PROBLEM REQUIREMENTS — Collect every line of the material below that contains the word "width", copying each one in full.
____
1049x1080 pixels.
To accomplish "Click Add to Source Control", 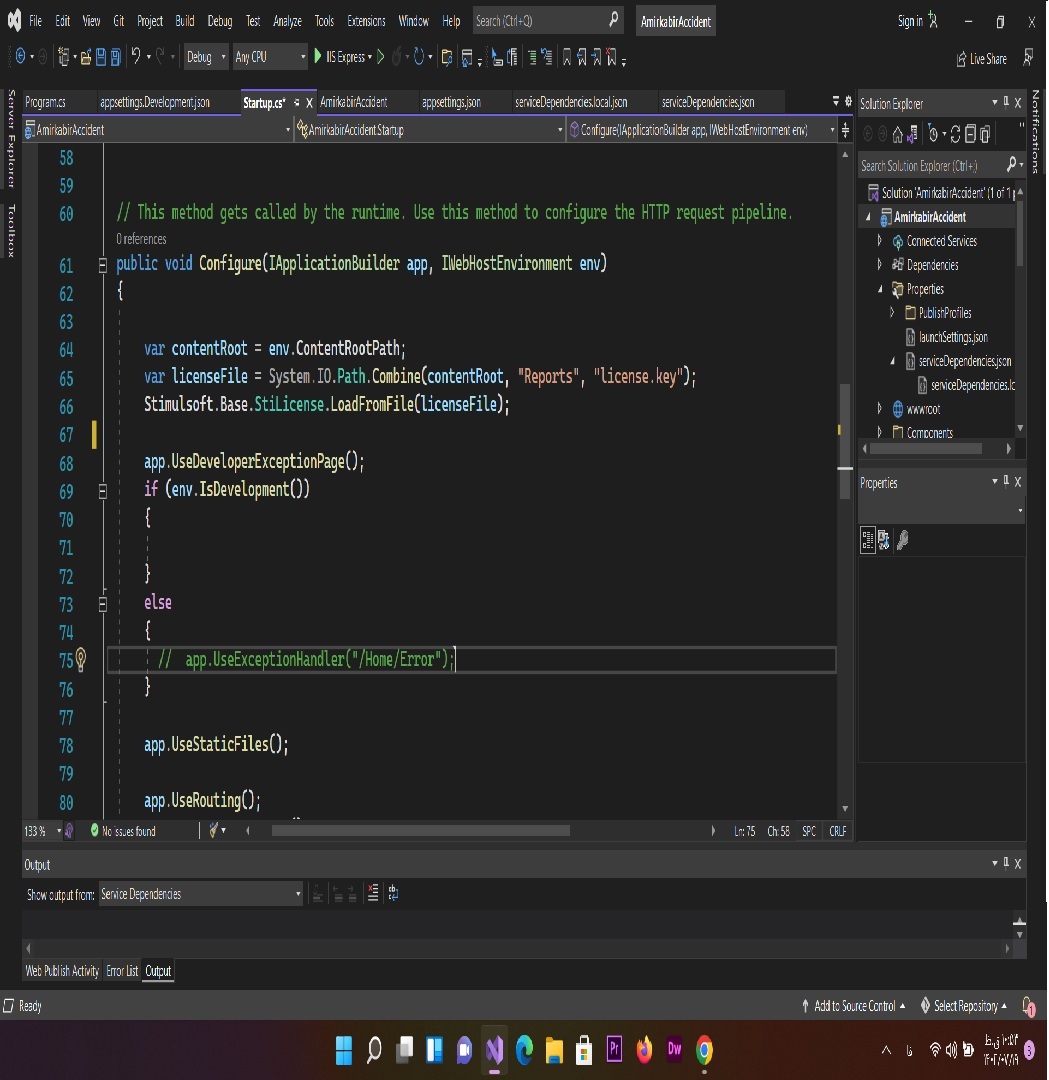I will (853, 1006).
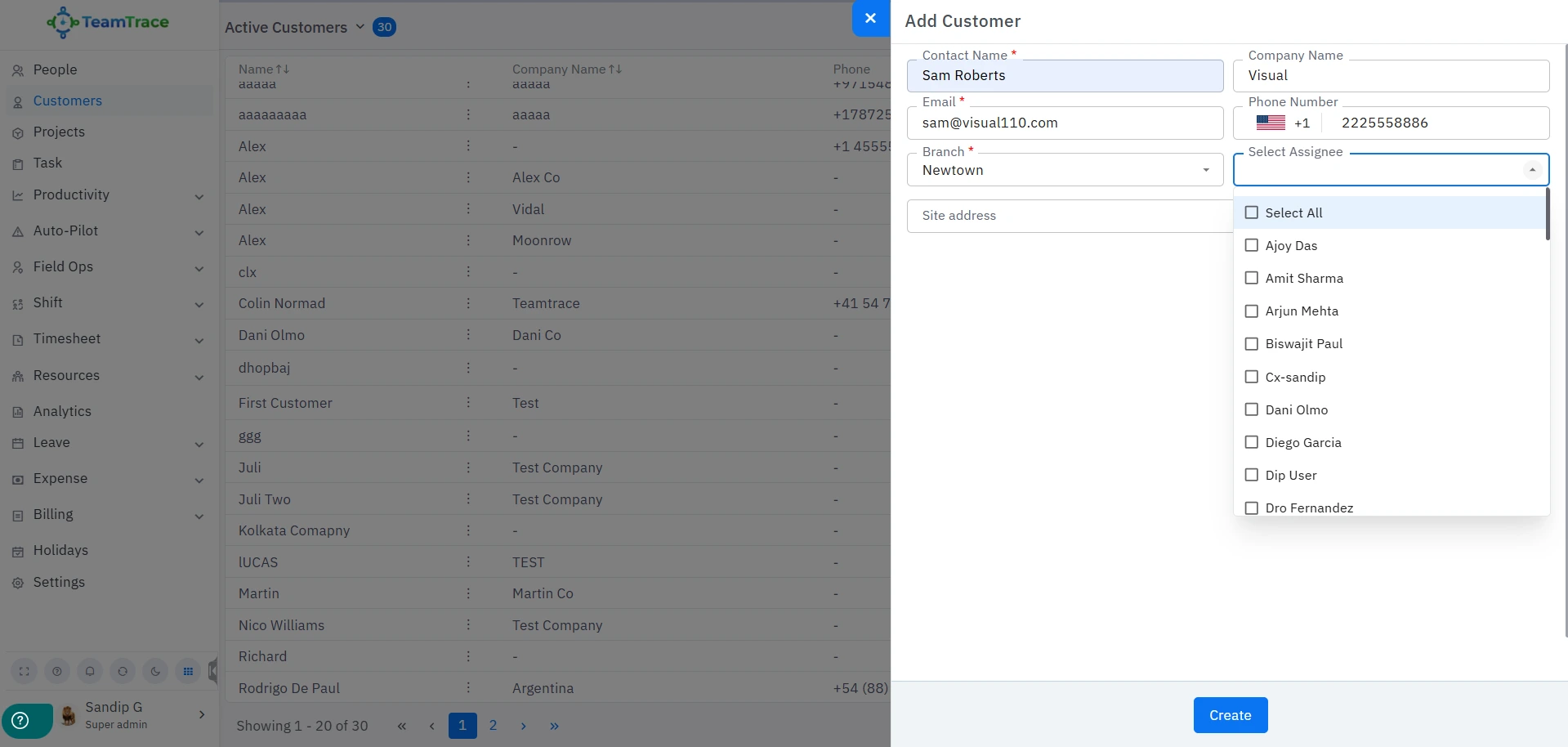Click the teal help bubble icon
Image resolution: width=1568 pixels, height=747 pixels.
coord(21,720)
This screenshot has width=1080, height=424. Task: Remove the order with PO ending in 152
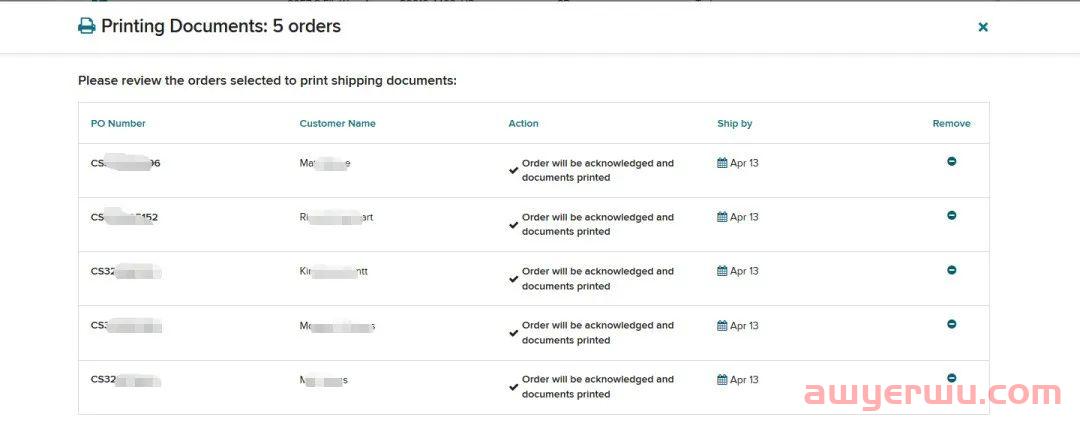pos(951,215)
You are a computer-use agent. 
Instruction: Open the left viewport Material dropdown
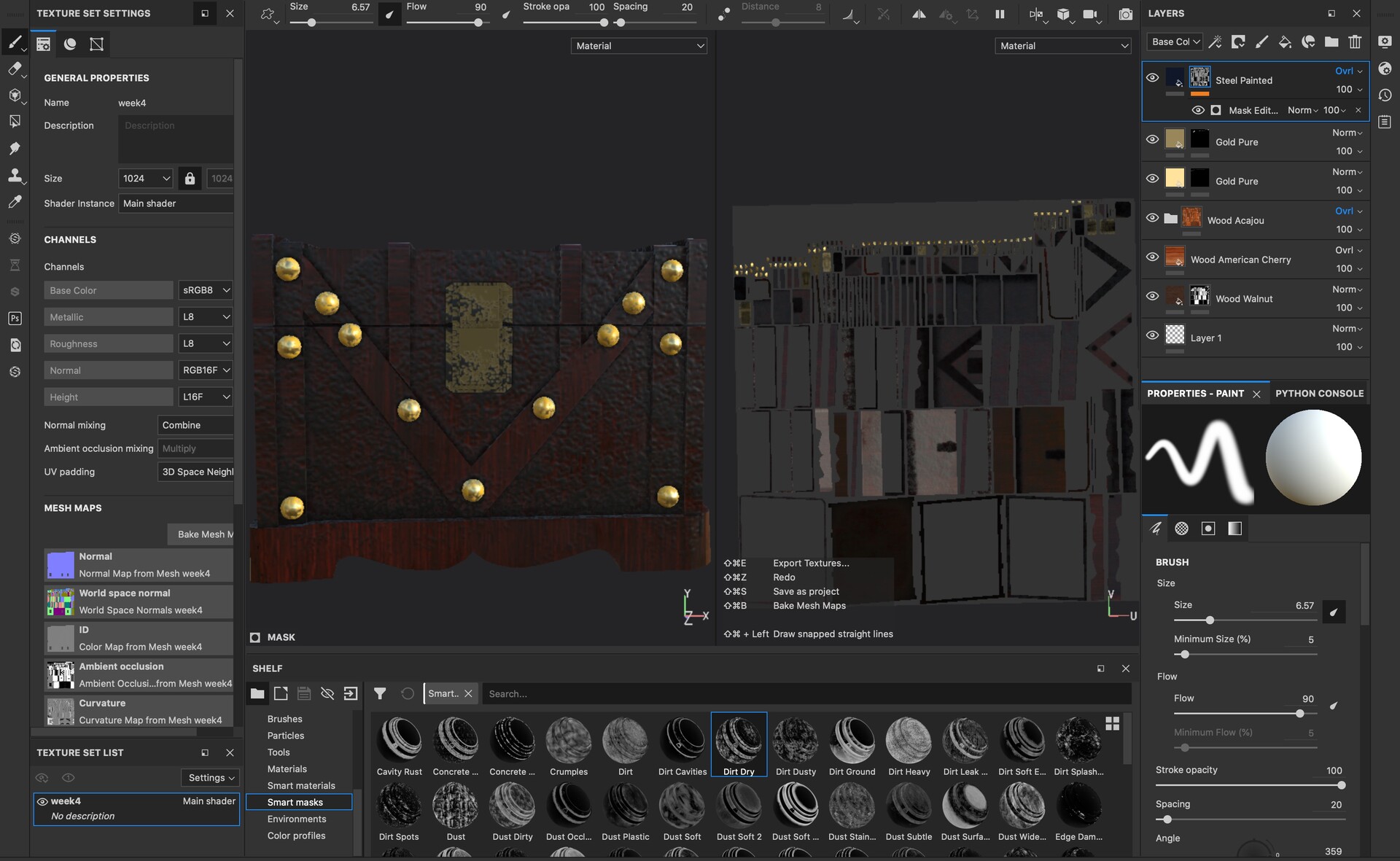point(639,46)
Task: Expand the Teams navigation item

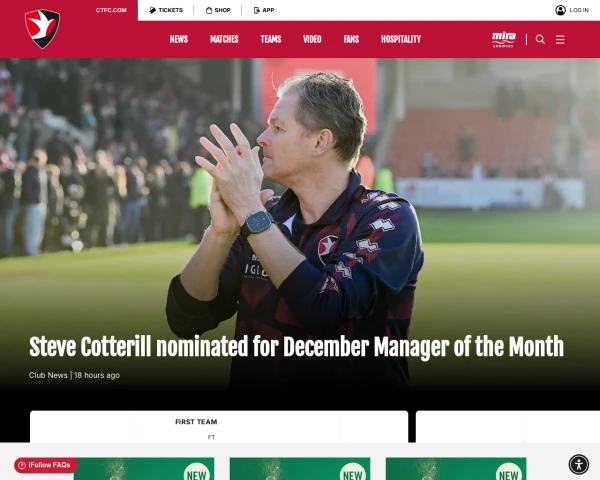Action: coord(271,39)
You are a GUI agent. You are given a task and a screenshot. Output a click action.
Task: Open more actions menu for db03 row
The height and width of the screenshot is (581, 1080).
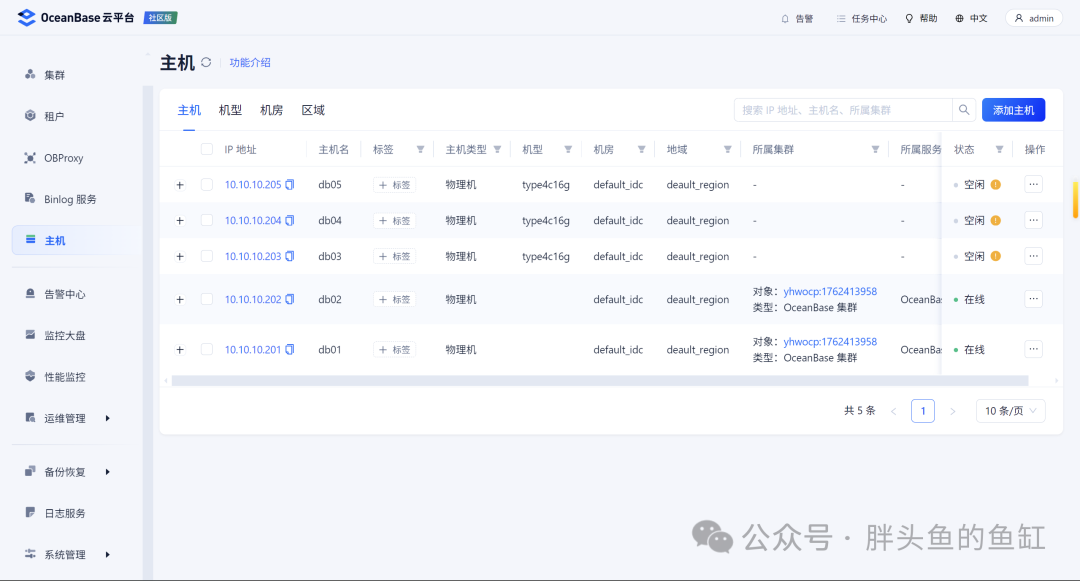[x=1033, y=256]
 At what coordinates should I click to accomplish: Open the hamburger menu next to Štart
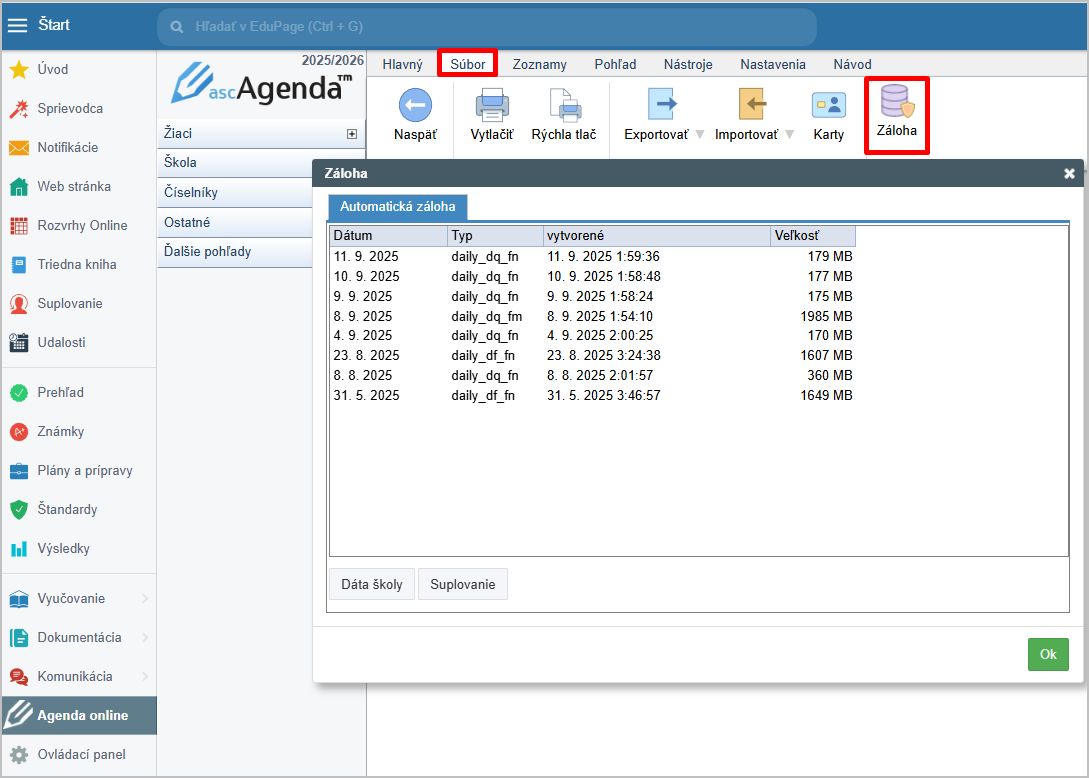pos(18,25)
____
SOLUTION TO THIS PROBLEM —
Image resolution: width=1568 pixels, height=747 pixels.
This screenshot has width=1080, height=424. Task: Remove the order with PO ending in 152
The height and width of the screenshot is (581, 1080).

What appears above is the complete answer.